Think ‘Argentine restaurant’ and you’ll probably envision a smoke-wafting asado grill, all hulking slabs of grilled cow and gallons of malbec. You do get a little bit of that at Zoilo (via the Mendoza-heavy wine list) but this Marylebone spot is more classy, clattery café-bar than manly meat joint.
The food is more finicky too, with only a few recognisably rustic Argentinian staples. A skillet of melted provolone cheese was excellent (duh): slathered in oregano-laced honey and snaffled in the too-brief moment between blisteringly hot and totally congealed. A dinky, beef-stuffed empanada was a fine example of the ubiquitous street snack (a sort of superior pasty); the house chorizo – a flavourful warm sausage as opposed to the vividly paprika’d, hard-cured Spanish kind – with zesty chimichurri was merely good.

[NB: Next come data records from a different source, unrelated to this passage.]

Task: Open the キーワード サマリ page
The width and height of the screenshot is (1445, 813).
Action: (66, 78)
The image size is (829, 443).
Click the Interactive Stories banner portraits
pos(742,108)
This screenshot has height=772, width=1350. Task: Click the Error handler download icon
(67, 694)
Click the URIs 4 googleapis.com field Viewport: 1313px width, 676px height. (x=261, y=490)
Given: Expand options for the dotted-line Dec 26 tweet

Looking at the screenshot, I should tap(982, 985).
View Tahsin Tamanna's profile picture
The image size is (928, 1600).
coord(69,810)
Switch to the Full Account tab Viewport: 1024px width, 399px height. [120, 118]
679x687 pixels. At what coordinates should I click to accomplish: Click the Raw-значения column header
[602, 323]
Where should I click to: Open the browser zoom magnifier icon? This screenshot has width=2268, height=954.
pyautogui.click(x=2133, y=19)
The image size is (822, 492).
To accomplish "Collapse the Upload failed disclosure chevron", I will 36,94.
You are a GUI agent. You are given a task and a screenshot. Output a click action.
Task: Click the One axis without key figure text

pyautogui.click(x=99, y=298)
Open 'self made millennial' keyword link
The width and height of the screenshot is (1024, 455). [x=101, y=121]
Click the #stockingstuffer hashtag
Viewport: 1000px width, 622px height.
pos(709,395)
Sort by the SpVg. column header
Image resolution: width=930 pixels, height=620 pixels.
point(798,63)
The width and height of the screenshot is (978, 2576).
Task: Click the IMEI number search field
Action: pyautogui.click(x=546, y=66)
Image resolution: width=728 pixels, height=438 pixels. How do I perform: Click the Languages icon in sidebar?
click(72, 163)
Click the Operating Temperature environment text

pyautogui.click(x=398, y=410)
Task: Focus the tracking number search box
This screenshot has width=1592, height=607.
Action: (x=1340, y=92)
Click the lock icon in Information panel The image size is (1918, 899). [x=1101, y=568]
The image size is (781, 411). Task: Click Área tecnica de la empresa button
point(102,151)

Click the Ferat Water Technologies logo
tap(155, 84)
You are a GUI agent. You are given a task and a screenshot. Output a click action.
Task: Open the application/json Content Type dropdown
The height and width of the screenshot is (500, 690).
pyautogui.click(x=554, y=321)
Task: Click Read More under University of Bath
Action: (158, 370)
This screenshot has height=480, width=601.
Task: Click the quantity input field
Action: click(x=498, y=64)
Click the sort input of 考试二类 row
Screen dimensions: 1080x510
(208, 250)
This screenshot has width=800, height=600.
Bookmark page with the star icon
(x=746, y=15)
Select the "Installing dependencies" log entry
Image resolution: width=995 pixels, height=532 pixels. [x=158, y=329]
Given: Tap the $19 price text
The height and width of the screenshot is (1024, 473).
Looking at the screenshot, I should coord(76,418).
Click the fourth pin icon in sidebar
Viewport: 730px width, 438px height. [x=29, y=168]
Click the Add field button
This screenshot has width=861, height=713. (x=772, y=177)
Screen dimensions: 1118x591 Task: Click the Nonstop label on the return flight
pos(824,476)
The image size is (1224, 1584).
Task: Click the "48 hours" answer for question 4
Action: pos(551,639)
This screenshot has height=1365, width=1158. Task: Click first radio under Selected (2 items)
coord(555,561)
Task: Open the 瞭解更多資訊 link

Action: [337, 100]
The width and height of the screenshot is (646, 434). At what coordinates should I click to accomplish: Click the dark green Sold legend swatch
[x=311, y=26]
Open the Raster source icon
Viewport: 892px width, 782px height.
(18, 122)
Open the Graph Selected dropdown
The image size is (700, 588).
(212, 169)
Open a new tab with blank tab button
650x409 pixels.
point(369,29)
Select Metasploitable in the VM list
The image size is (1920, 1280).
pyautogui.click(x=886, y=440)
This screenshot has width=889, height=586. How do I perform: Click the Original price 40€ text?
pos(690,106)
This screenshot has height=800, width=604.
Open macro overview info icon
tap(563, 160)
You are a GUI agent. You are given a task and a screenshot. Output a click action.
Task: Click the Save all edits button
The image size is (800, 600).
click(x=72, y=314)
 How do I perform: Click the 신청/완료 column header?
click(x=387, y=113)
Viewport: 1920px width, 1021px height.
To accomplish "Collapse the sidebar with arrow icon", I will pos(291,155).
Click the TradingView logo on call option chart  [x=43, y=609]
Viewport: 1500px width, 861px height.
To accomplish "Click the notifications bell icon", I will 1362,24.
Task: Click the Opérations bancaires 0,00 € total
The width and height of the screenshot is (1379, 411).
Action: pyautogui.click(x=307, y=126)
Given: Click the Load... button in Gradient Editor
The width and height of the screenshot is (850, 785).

Later, a grilled flank steak was a well-cooked bit of beef, but didn’t quite live up to the charred, gutsy promise of being prefixed ‘asado’ (that is, cooked over fire). But the mushroom ravioli, made Argentinian with a malbec reduction, were yielding, earthy and doused in a fontina fonduta we couldn’t get enough of. To drink: more malbec. What else? Putting your dreams of smoke-heavy Patagonian parilla party aside, Zoilo’s undeniably got, er, chops.